I want to take a moment to get away from the my battle with quitting smoking to talk about something that you wont hear me admit very often. For the past couple of weeks I have been having a recurring dream, and I'm not quite sure what sort of message I am supposed to take from it, but one thing is true, I want to be a father.
They have been some of the happiest dreams I've had in a while. They are always the same but not. In each dream, I have a young son, and in each dream we are always doing the normal things a father and son would do. Playing and laughing, happiness had by all. Amongst my son's laughs and giggles I hear him say my name "Doey!" because as he hasn't been speaking long, can pronounce every letter correctly. It's always just me and him, in each of my dreams, without a fear in the world, enjoying every moment as it comes.

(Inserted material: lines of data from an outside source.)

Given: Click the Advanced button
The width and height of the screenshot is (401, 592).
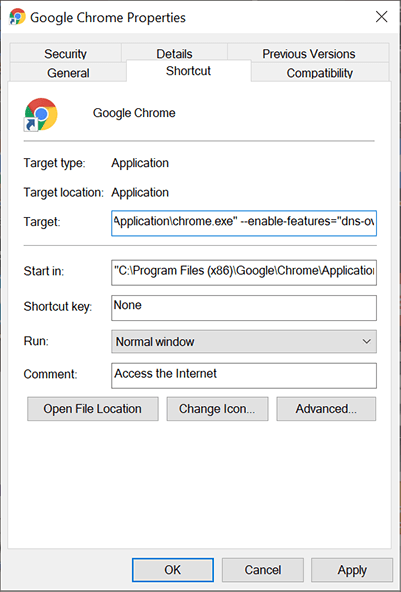Looking at the screenshot, I should (x=326, y=409).
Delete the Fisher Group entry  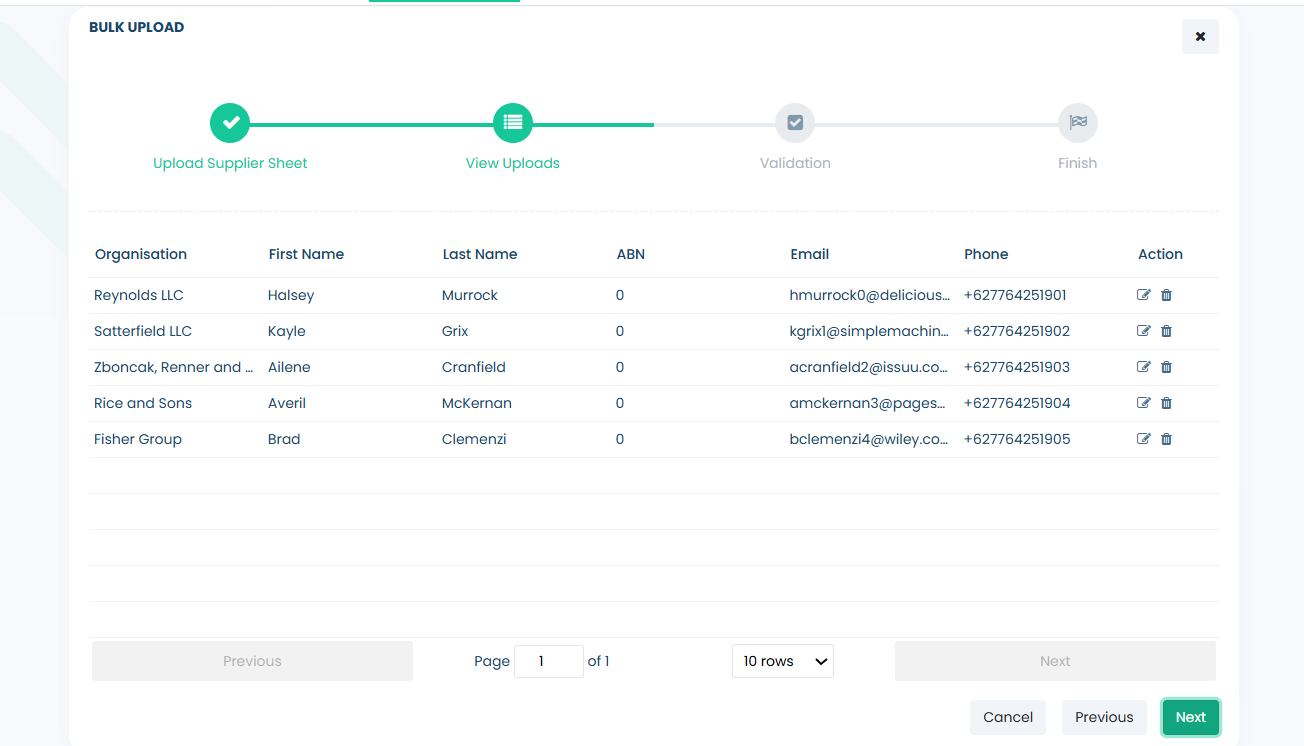[1166, 439]
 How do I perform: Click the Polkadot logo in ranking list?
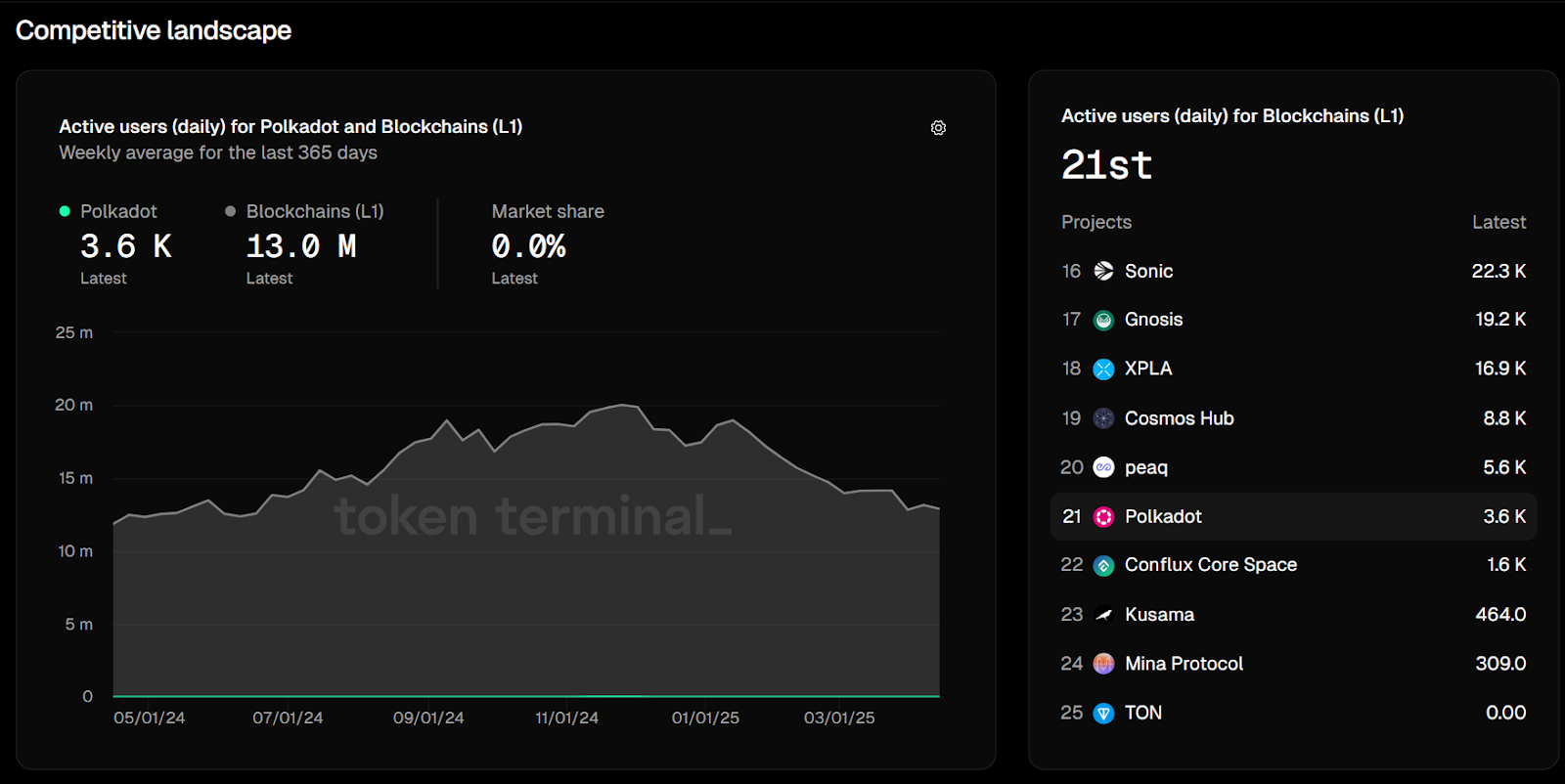point(1103,516)
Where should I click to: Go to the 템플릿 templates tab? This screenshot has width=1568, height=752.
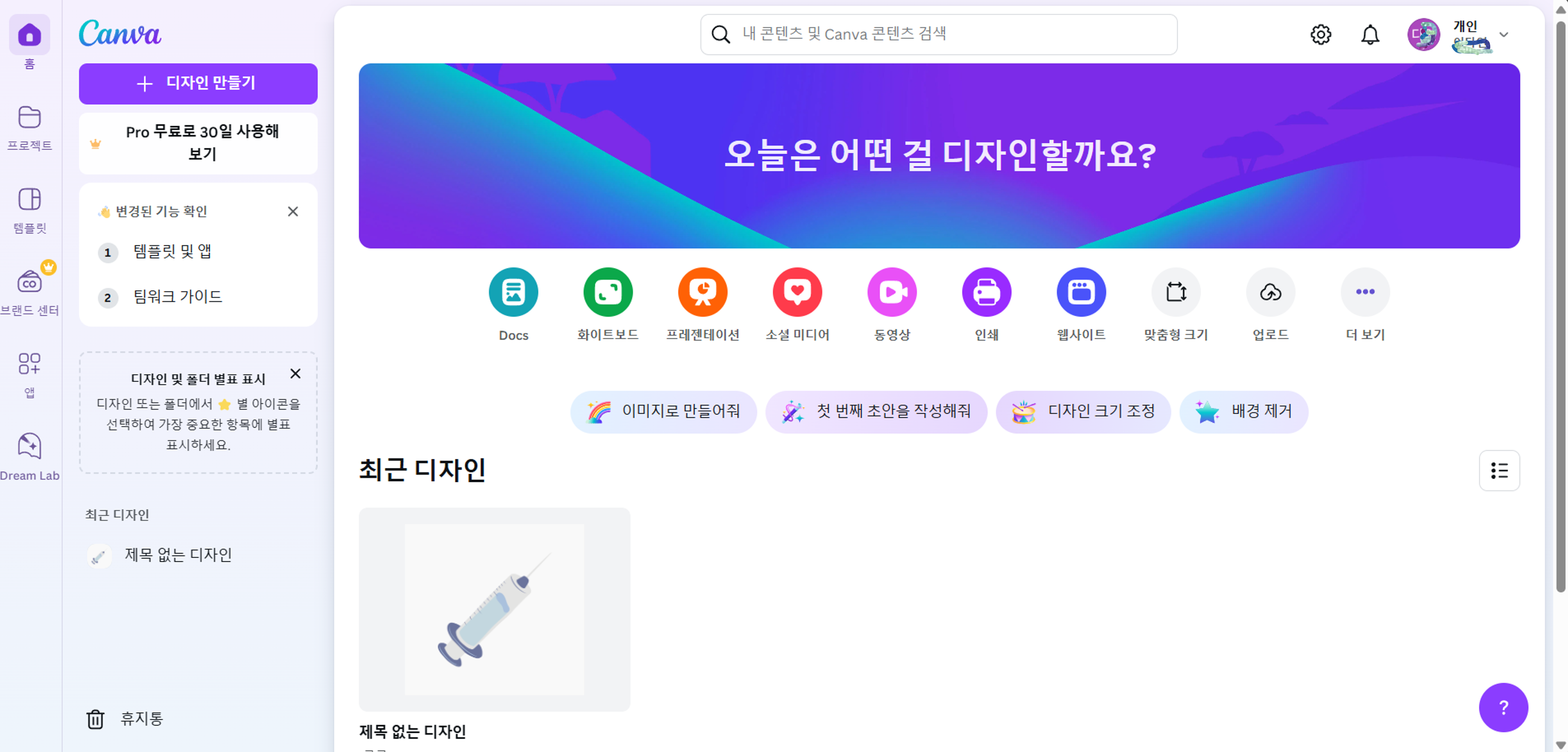(29, 210)
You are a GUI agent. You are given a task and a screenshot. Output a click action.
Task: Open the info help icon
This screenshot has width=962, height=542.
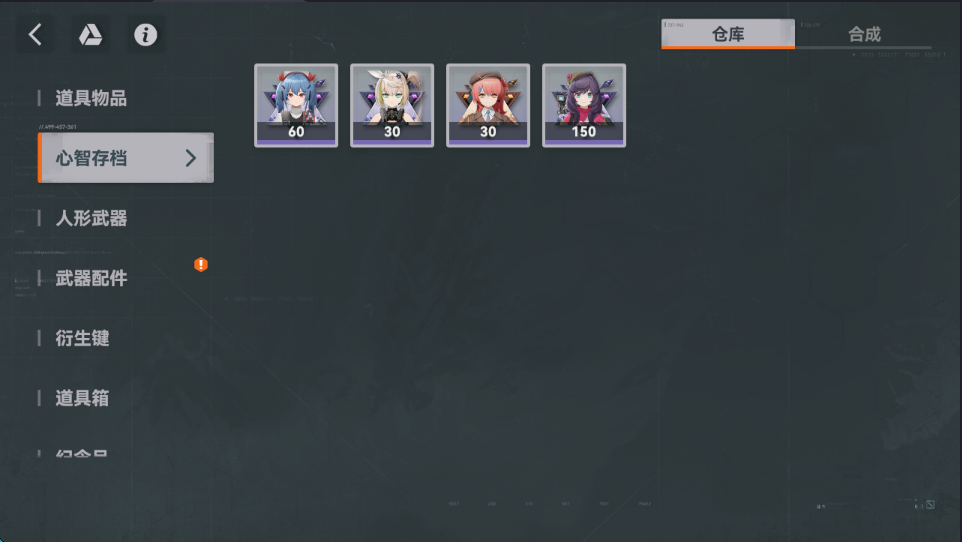145,34
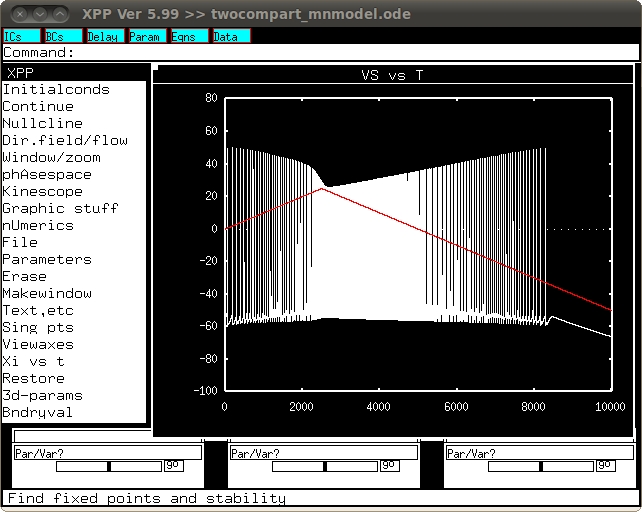Screen dimensions: 642x512
Task: Open the BCs window button
Action: pyautogui.click(x=63, y=36)
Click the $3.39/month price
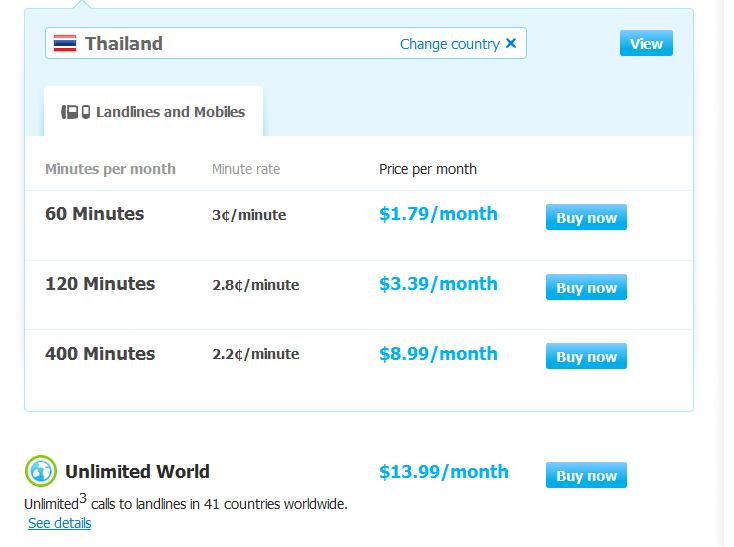 (x=438, y=284)

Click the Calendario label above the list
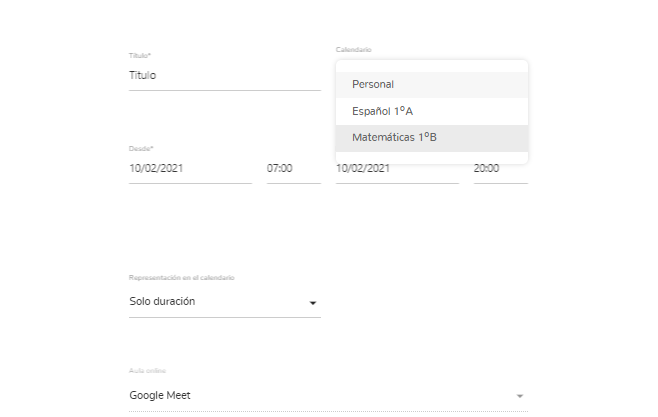(x=353, y=49)
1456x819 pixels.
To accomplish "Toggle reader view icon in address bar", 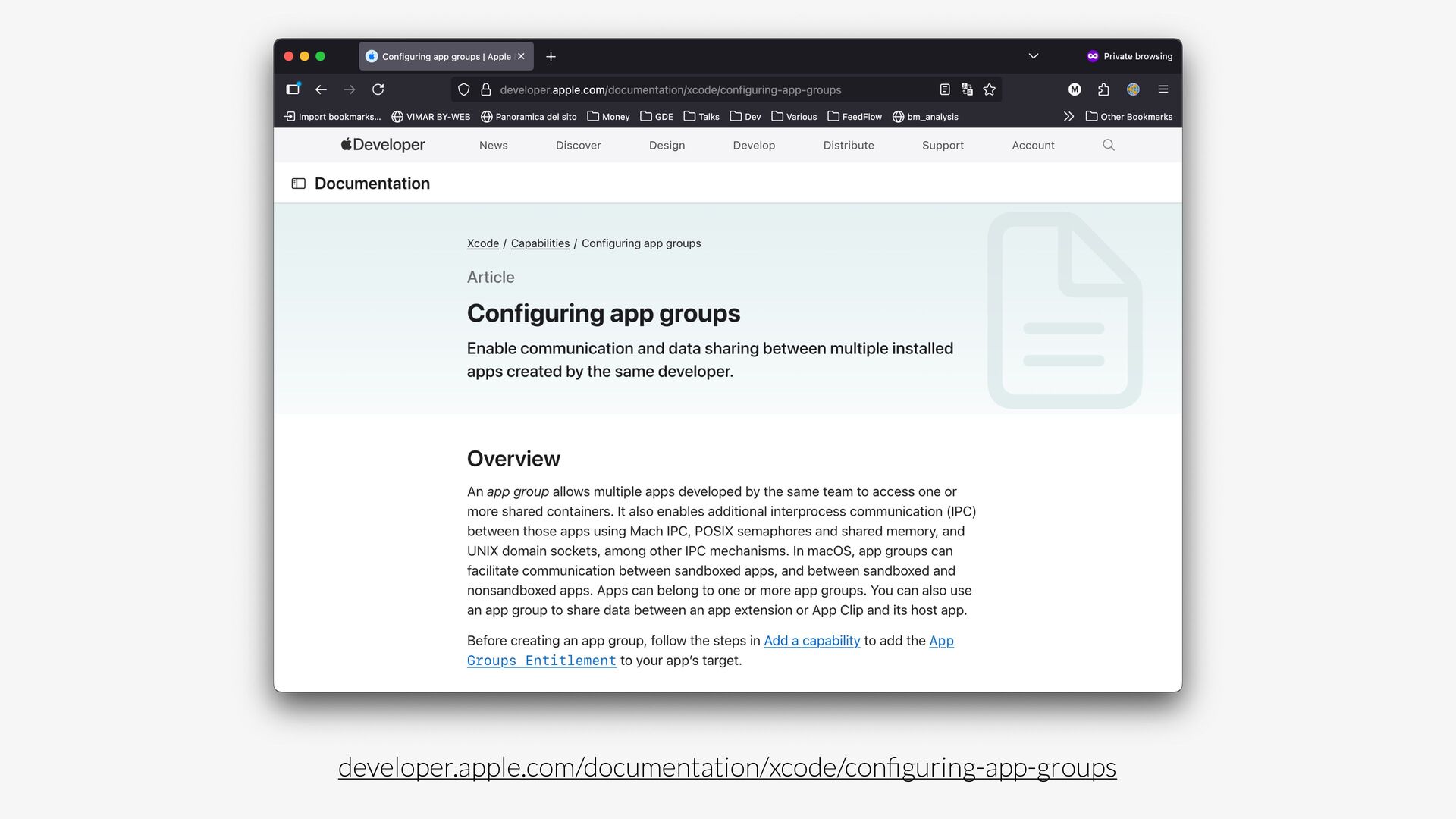I will pyautogui.click(x=944, y=89).
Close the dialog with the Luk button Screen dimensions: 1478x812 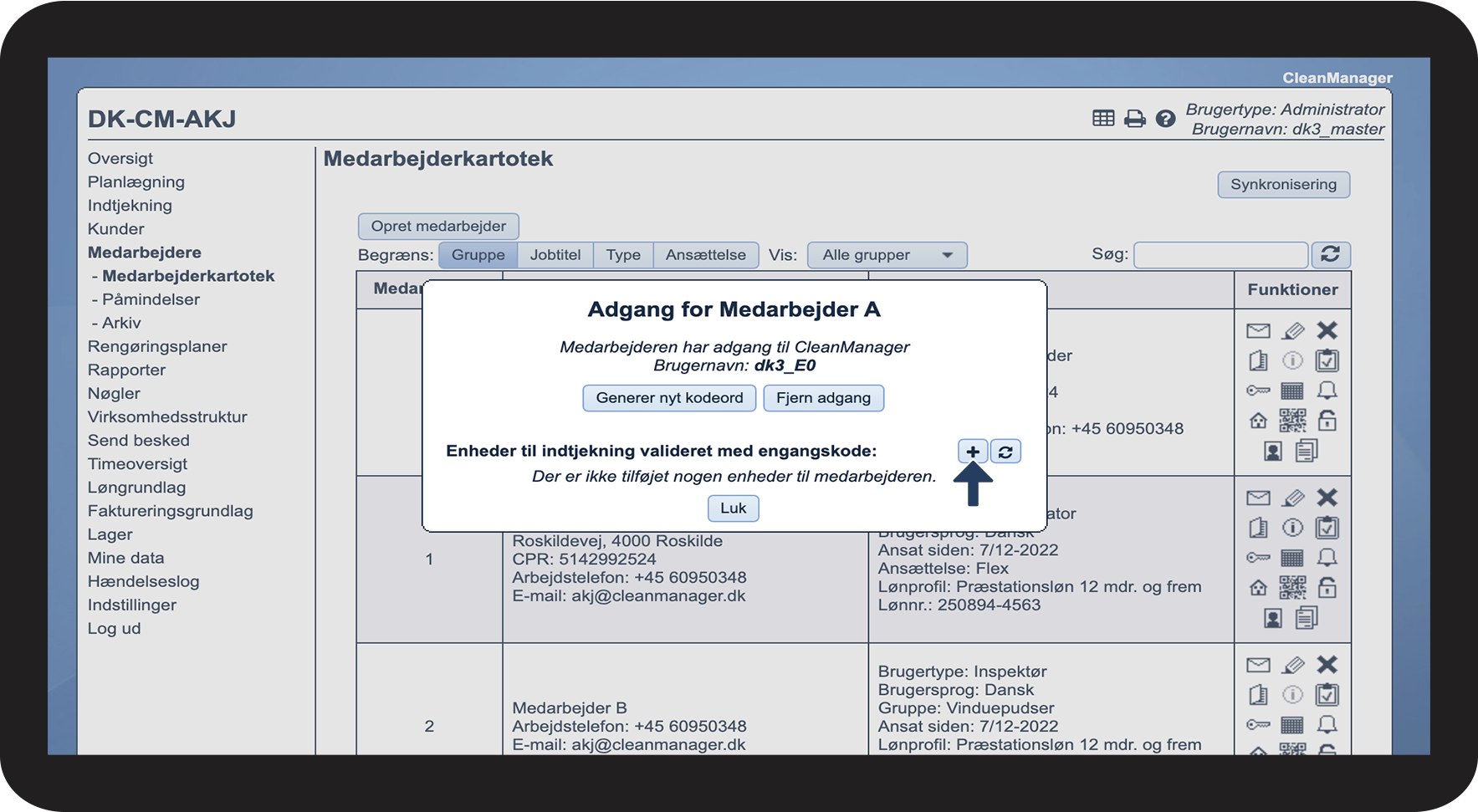click(x=734, y=508)
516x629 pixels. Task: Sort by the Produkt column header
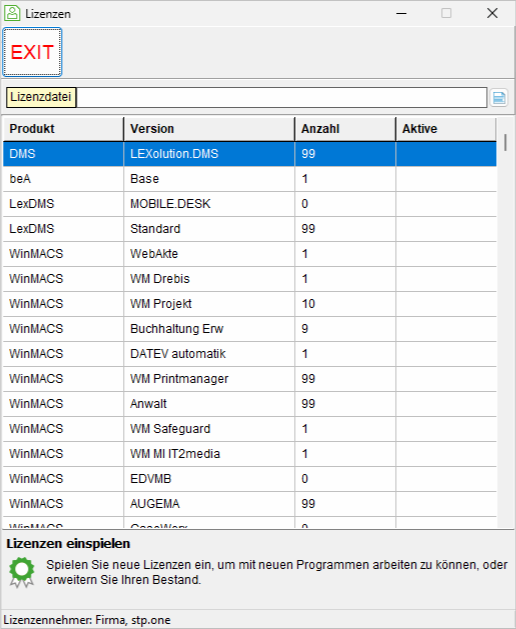pos(63,129)
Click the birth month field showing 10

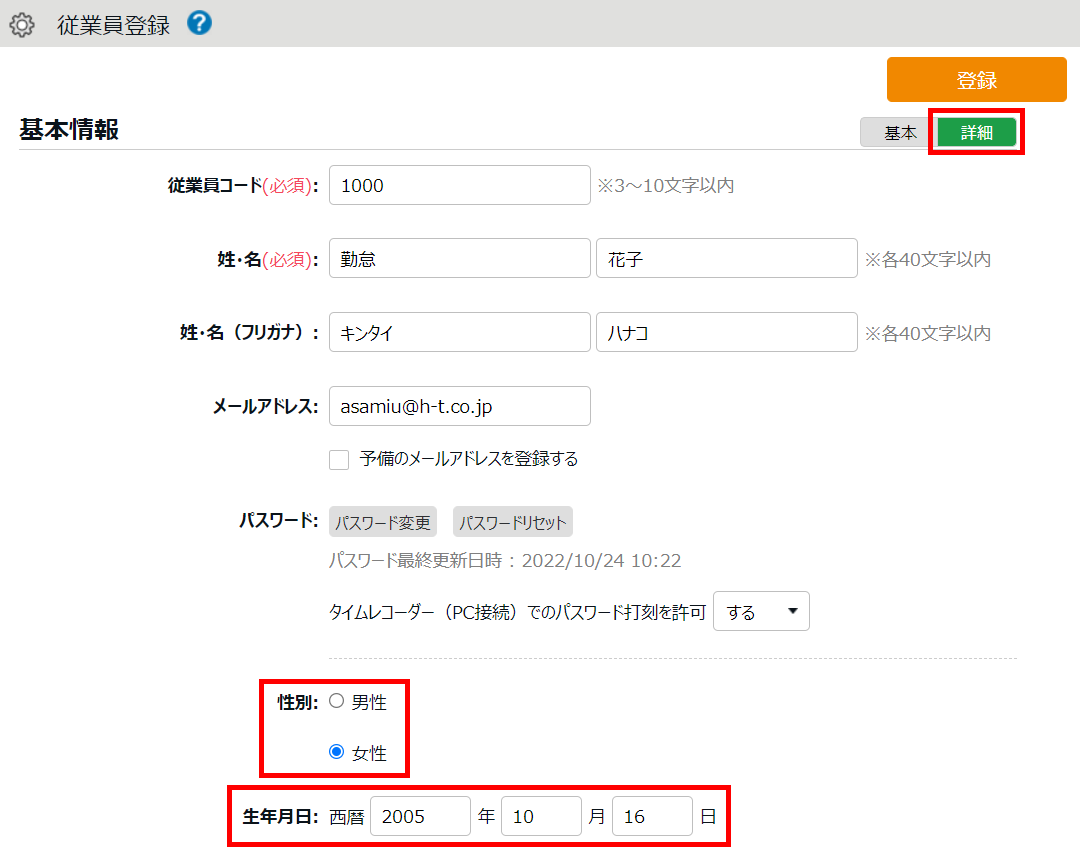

There is nothing more I want in the world than to have a son, maybe except to be able to ensure his safety and happiness. Which is why I feel like I never can have a son of my own. I would give anything for the chance to adopt a child and give him a home, or even to have one of my own by some process, but will I be able to keep him from having a hard life? Whether I have a partner or not, regardless, hes going to have a gay father, if not two. I don't want him to have to deal with hardships like the torment he could take from others for who his father is, but I also wouldn't want him to have to lie to his friends or never be able to bring anyone around.
I might be wrong, as acceptance is growing and life is becoming easier for people who are different, but time will only tell. I can't help but long for a child of my own. Boy or girl, my child will be loved and always have someone around.